Given data:

Segment Open

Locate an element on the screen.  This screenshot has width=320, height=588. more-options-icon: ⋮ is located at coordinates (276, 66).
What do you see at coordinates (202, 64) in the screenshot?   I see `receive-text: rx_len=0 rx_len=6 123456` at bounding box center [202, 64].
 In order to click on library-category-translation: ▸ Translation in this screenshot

Segment Closed
Segment Open

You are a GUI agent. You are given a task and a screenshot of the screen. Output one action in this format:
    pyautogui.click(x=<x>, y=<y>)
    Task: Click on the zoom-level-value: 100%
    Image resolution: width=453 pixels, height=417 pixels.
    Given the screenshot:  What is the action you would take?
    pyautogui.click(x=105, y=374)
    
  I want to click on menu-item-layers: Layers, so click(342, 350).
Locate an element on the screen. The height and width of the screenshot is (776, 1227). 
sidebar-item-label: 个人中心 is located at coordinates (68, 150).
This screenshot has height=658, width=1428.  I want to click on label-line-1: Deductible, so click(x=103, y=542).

Segment Closed
Segment Open

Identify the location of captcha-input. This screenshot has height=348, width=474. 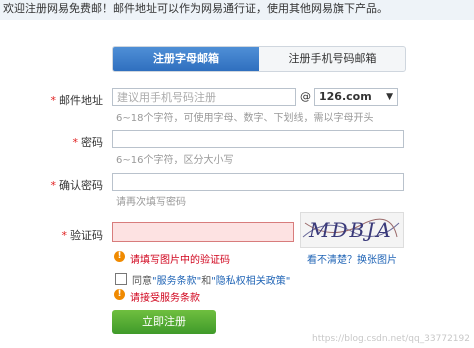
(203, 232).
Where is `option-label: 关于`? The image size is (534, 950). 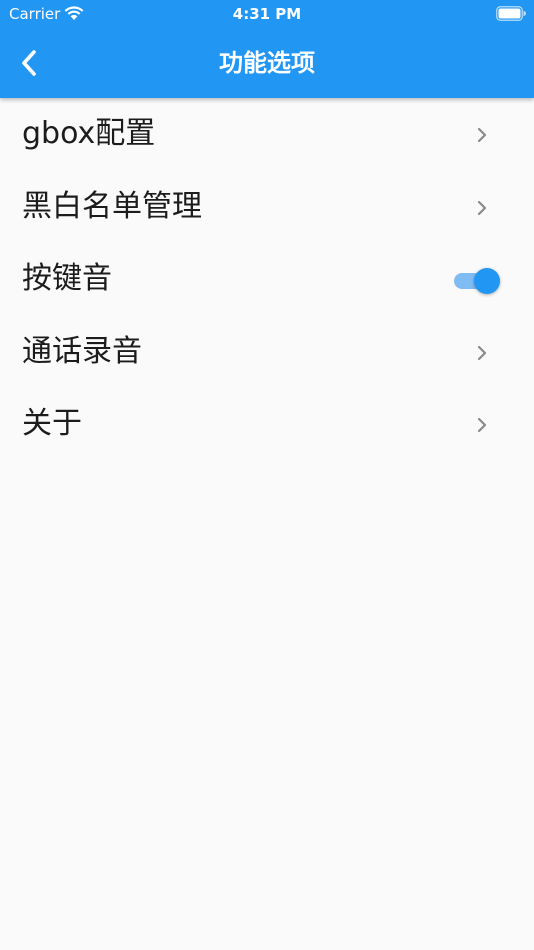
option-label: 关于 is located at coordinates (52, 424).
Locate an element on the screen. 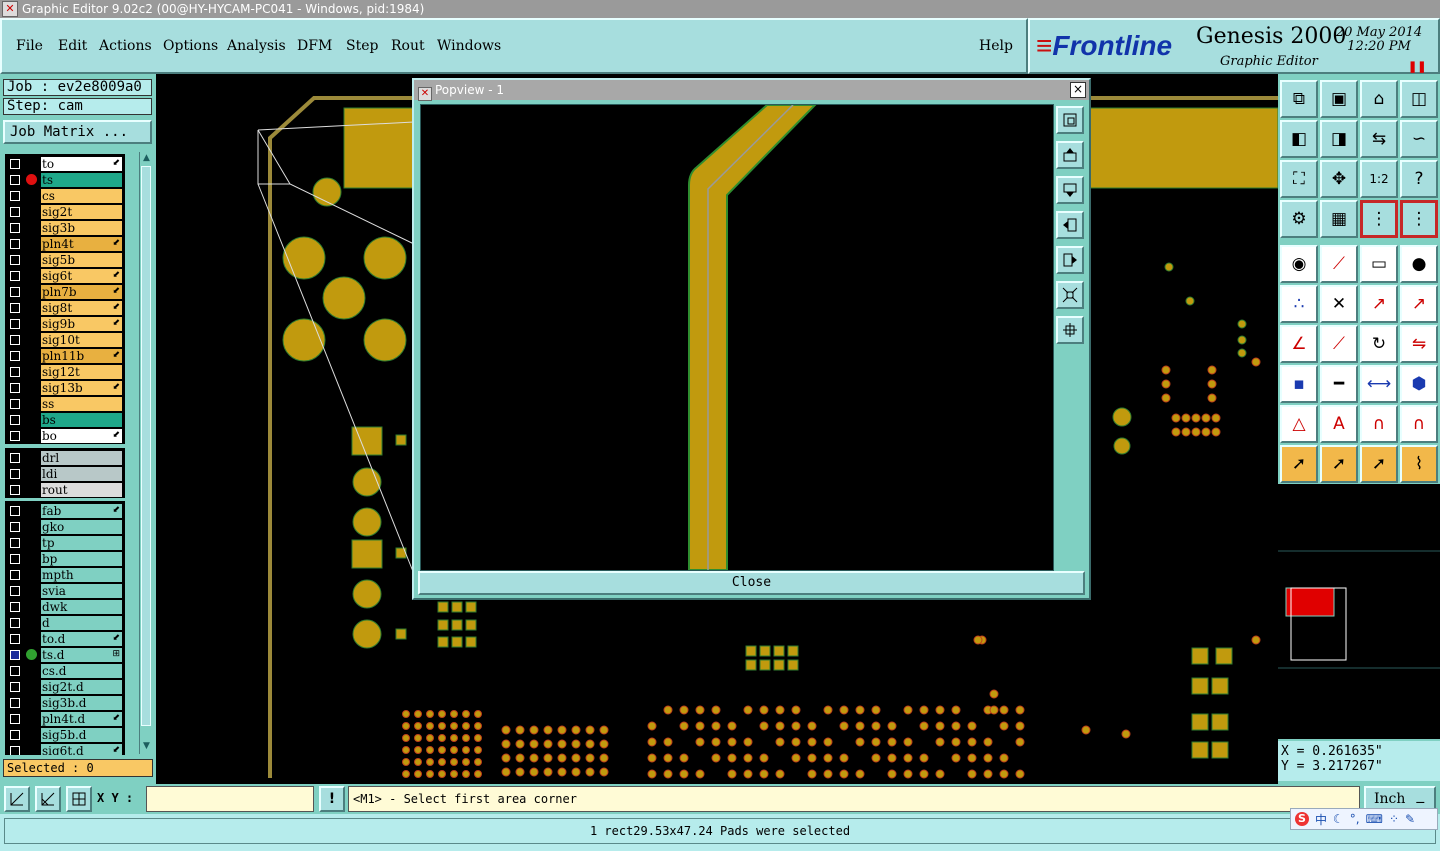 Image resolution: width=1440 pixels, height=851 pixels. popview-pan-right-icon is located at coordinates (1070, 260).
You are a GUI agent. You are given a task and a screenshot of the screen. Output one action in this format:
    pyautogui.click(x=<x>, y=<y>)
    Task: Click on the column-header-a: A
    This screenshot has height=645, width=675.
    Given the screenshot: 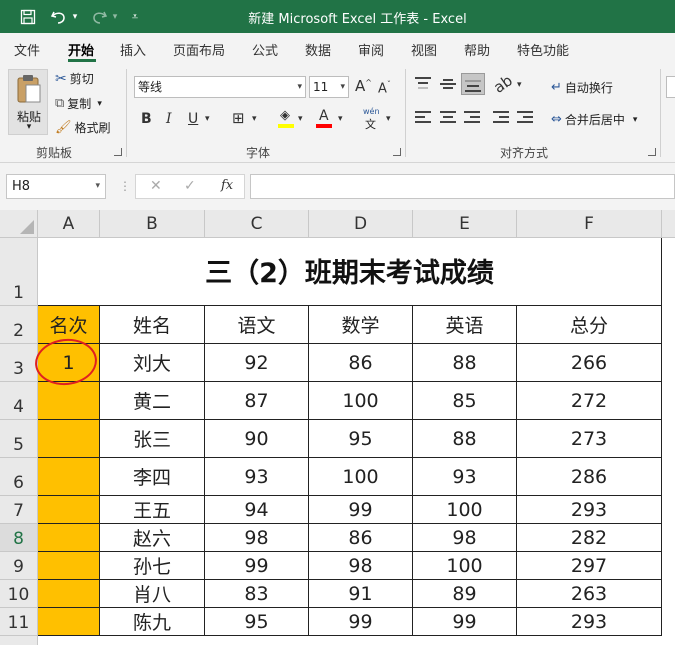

Segment Closed

Work required:
Quote the records above word for word, from the line containing "coordinates (276, 66)." through the line containing "In order to".

Task response:
Locate an element on the screen.  This screenshot has width=320, height=588. more-options-icon: ⋮ is located at coordinates (276, 66).
What do you see at coordinates (202, 64) in the screenshot?   I see `receive-text: rx_len=0 rx_len=6 123456` at bounding box center [202, 64].
 In order to click on library-category-translation: ▸ Translation in this screenshot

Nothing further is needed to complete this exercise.